## Module 2

Creating Datasets, organising raw data and working with structured APIs

This file is running on Databricks cluster: **DBR 9.1 LTS | Spark 3.1.2 | Scala 2.12**

Notebook has default language: **Python**

## Reading data  with PySpark and SparkR and Scala

We will create a Spark Session for easier manipulation with RDD files using **PySpark**

In [0]:
from pyspark.sql import SparkSession

In [0]:
spark = SparkSession \
    .builder \
    .appName("Module 2 with Python") \
    .getOrCreate()

In [0]:
# spark is an existing SparkSession
df = spark.read.json("dbfs:/FileStore/module2/json2_1.json")

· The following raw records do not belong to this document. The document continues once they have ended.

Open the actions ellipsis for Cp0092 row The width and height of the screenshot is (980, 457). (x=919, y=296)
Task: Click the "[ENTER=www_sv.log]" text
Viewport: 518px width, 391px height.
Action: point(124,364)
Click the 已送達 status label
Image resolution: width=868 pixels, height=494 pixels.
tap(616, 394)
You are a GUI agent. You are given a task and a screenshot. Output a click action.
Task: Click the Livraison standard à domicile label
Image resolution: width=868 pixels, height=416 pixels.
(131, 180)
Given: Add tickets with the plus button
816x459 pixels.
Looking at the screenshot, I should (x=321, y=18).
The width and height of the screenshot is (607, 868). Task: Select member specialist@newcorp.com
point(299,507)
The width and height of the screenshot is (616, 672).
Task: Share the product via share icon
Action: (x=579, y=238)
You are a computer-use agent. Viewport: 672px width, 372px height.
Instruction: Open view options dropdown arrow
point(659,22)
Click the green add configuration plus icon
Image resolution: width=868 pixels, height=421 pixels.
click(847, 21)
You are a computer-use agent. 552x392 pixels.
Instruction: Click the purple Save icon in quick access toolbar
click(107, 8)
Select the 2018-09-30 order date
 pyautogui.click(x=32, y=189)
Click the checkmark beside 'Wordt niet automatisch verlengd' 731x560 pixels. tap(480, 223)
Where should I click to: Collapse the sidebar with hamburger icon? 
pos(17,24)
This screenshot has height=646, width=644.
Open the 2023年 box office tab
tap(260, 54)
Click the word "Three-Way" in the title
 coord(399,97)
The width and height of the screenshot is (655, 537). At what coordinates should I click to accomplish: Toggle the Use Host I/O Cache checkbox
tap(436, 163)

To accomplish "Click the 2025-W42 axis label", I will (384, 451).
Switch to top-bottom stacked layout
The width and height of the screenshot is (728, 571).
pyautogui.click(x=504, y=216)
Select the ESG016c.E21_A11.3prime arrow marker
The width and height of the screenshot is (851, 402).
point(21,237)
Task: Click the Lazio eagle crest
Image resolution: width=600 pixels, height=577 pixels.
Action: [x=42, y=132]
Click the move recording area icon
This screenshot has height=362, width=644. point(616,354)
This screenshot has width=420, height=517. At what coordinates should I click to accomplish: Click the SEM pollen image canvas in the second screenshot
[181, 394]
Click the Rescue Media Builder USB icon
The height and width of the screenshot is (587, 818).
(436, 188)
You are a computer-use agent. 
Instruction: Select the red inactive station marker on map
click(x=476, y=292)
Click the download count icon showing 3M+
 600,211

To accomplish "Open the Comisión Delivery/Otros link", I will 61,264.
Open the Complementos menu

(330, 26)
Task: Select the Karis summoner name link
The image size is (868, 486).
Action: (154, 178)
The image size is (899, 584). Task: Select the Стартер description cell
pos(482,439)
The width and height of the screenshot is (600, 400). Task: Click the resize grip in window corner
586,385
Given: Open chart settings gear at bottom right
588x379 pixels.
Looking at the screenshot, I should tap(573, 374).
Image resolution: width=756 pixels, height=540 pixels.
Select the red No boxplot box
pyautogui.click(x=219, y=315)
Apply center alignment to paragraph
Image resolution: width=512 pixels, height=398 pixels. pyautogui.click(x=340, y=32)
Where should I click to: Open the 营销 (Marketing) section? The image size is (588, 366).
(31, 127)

# Displays the content of the DataFrame to stdout
df.show()

### Some DataFrame operations using **PySpark**

In [0]:
# Print the schema in a tree format
df.printSchema()

In [0]:
# Select only the "name" column
df.select("gender").show()

In [0]:
# Select everybody, but increment the age by 1
# And also creating the select list
df.select(df['name'],df['gender'], df['age'] + 1).show()

In [0]:
# Row filtering: Select people older than 21
df.filter(df['age'] > 21).show()

In [0]:
# Row filtering: Select people between 7 and 31
df.filter((df['age'] > 7) & (df['age'] <= 31)).show()

In [0]:
# Count people by age
df.groupBy("age").count().show()

### Some DataFrame operations using **SparkR**

In [0]:
%r
library(SparkR)

In [0]:
%r
sparkR.session(appName = "Module 2 with R")

In [0]:
%r

df <- read.json("dbfs:/FileStore/module2/json2_1.json")

In [0]:
%r
head(df,4)

In [0]:
%r
showDF(df)

In [0]:
%r

# Print the schema in a tree format
printSchema(df)

In [0]:
%r

# Select only the "name" column
head(select(df, "name"))
 

In [0]:

%r

# Select everybody, but increment the age by 1
head(select(df, df$name, df$age + 1))


In [0]:
%r

# Select people older than 21
head(where(df, df$age > 21))


In [0]:
%r

# Row filtering: Select people between 7 and 31
head(where(df, df$age > 7 & df$age <=31))


In [0]:
%r

# Count people by age
head(count(groupBy(df, "age")))



### Some DataFrame operations using **Scala**

In [0]:
%scala

import org.apache.spark.sql.SparkSession

val spark = SparkSession
  .builder()
  .appName("Module 2 with Scala")
  .getOrCreate()

In [0]:
%scala

val df = spark.read.json("dbfs:/FileStore/module2/json2_1.json")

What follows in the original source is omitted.